Could you copy exactly the lines below, beginning at the line with "The width and" and stopping after the line with "Given: Click the Mar-Jun column header", with no pictures?

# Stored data
┌────────
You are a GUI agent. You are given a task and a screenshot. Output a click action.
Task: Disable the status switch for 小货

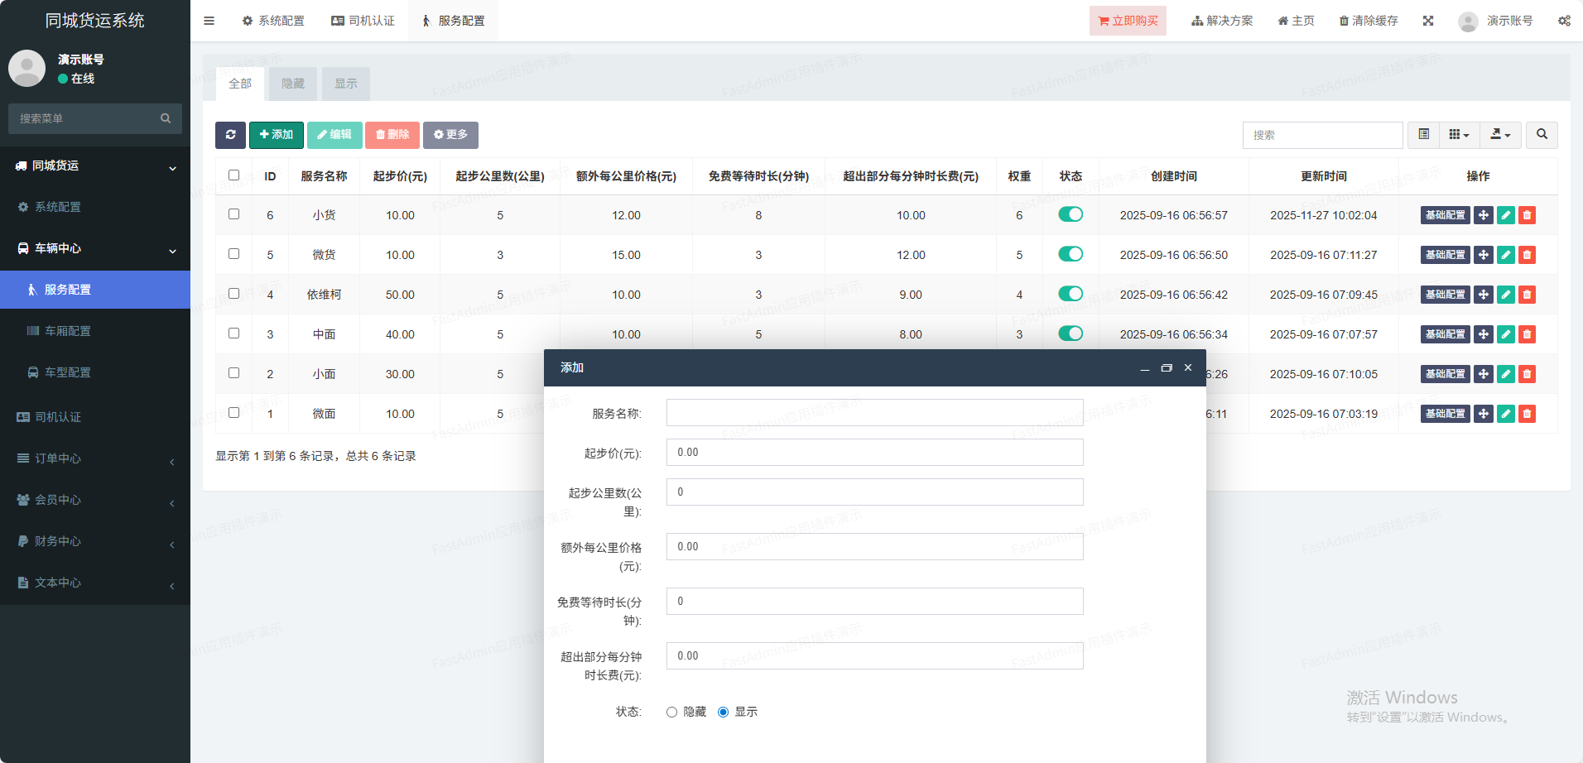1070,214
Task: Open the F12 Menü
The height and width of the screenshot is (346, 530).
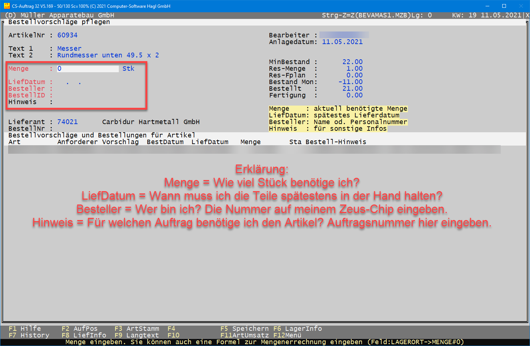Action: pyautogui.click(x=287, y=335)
└────────
┌────────
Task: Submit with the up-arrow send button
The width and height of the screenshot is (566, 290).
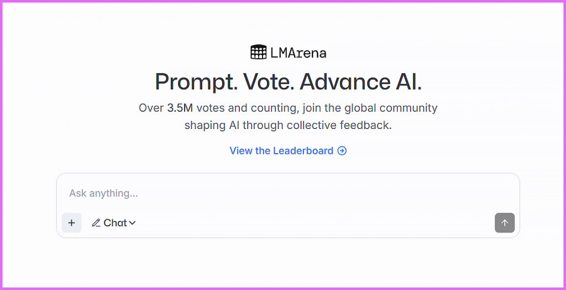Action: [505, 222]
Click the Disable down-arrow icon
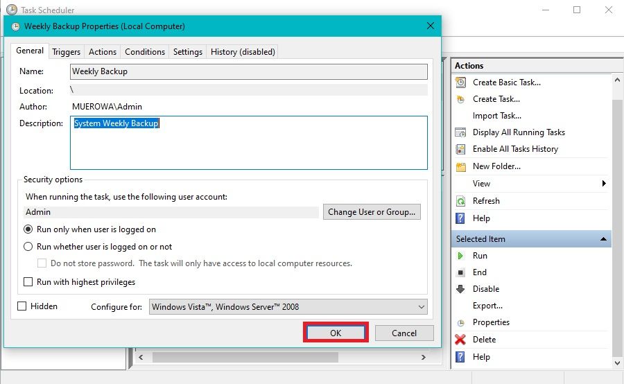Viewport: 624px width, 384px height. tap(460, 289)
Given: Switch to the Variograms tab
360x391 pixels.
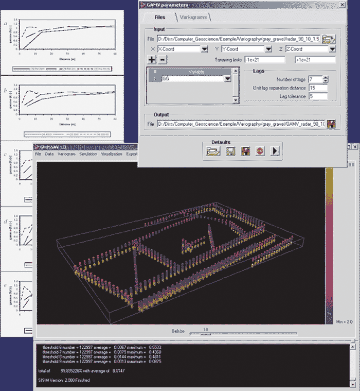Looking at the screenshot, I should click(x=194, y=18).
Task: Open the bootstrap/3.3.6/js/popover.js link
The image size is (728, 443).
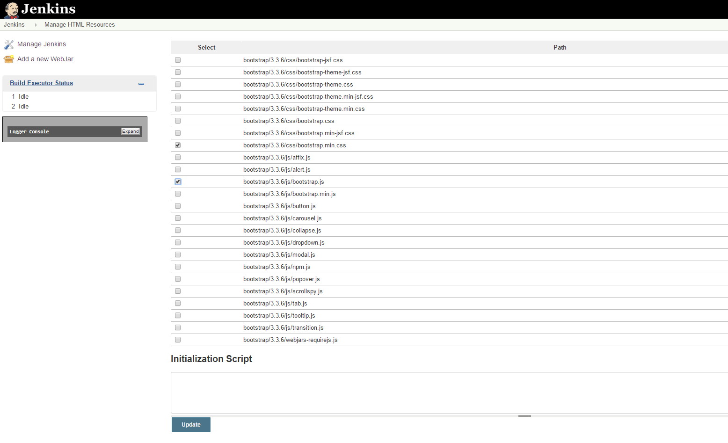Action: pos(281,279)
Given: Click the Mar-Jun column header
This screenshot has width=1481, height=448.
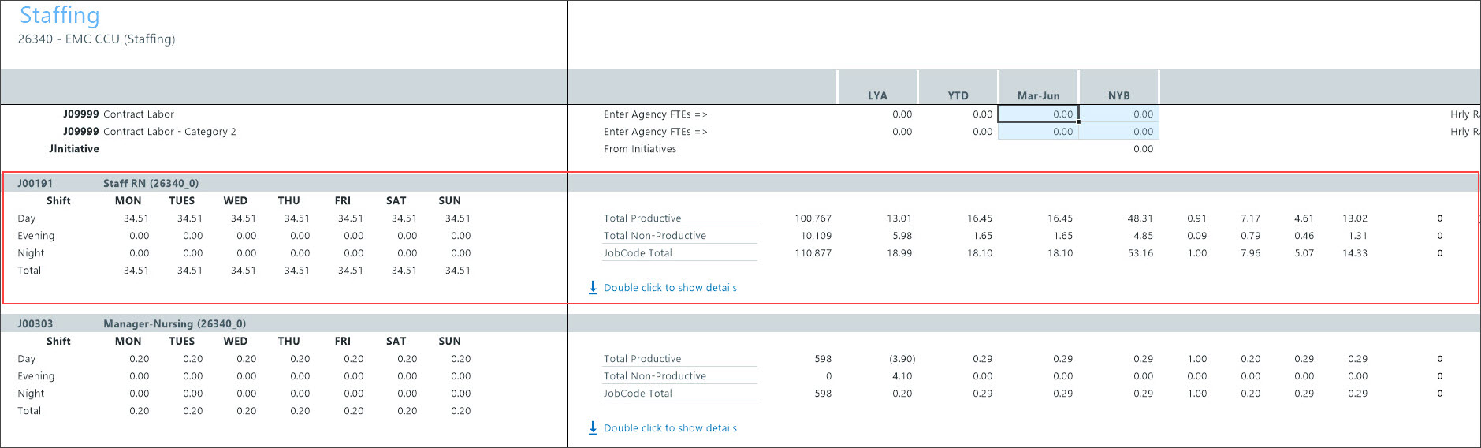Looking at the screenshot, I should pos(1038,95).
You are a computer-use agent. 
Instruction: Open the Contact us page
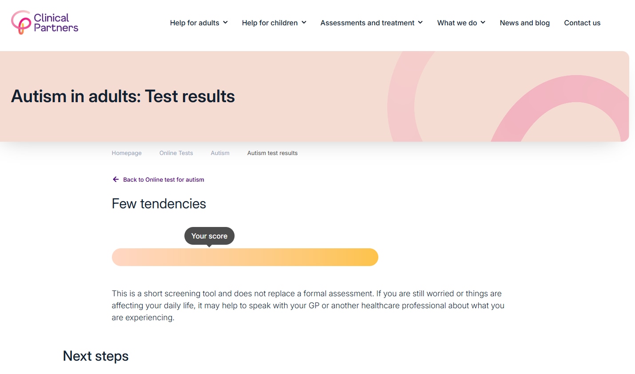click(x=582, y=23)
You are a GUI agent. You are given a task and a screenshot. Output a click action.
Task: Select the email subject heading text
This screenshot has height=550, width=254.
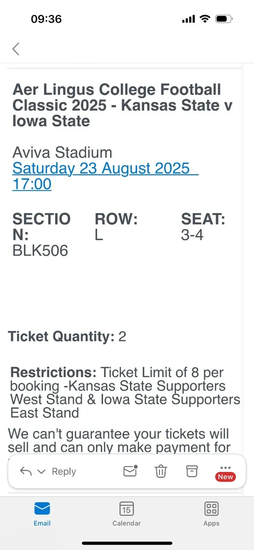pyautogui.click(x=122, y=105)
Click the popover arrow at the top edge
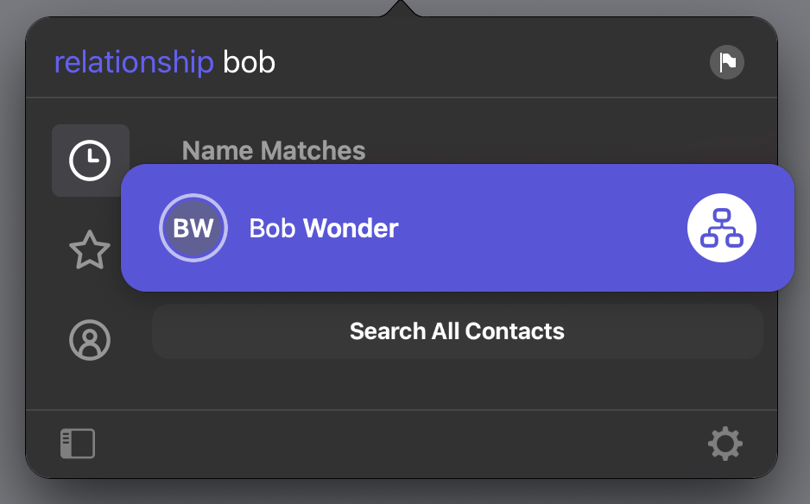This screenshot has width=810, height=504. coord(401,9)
└────────
┌────────
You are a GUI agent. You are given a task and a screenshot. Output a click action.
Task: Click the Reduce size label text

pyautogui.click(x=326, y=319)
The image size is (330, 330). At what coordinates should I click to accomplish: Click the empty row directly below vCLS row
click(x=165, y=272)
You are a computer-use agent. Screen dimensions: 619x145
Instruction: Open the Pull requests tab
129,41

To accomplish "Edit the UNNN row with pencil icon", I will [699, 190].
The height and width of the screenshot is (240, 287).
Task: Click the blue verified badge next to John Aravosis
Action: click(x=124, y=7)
└────────
# RESULT OF THIS EXERCISE
The width and height of the screenshot is (566, 290).
Action: [505, 222]
Click the Disable down-arrow icon
Viewport: 624px width, 384px height. tap(460, 289)
Given: Switch to the Variograms tab
360x391 pixels.
Looking at the screenshot, I should click(x=194, y=18).
Task: Open the bootstrap/3.3.6/js/popover.js link
The image size is (728, 443).
Action: pos(281,279)
Given: Click the Mar-Jun column header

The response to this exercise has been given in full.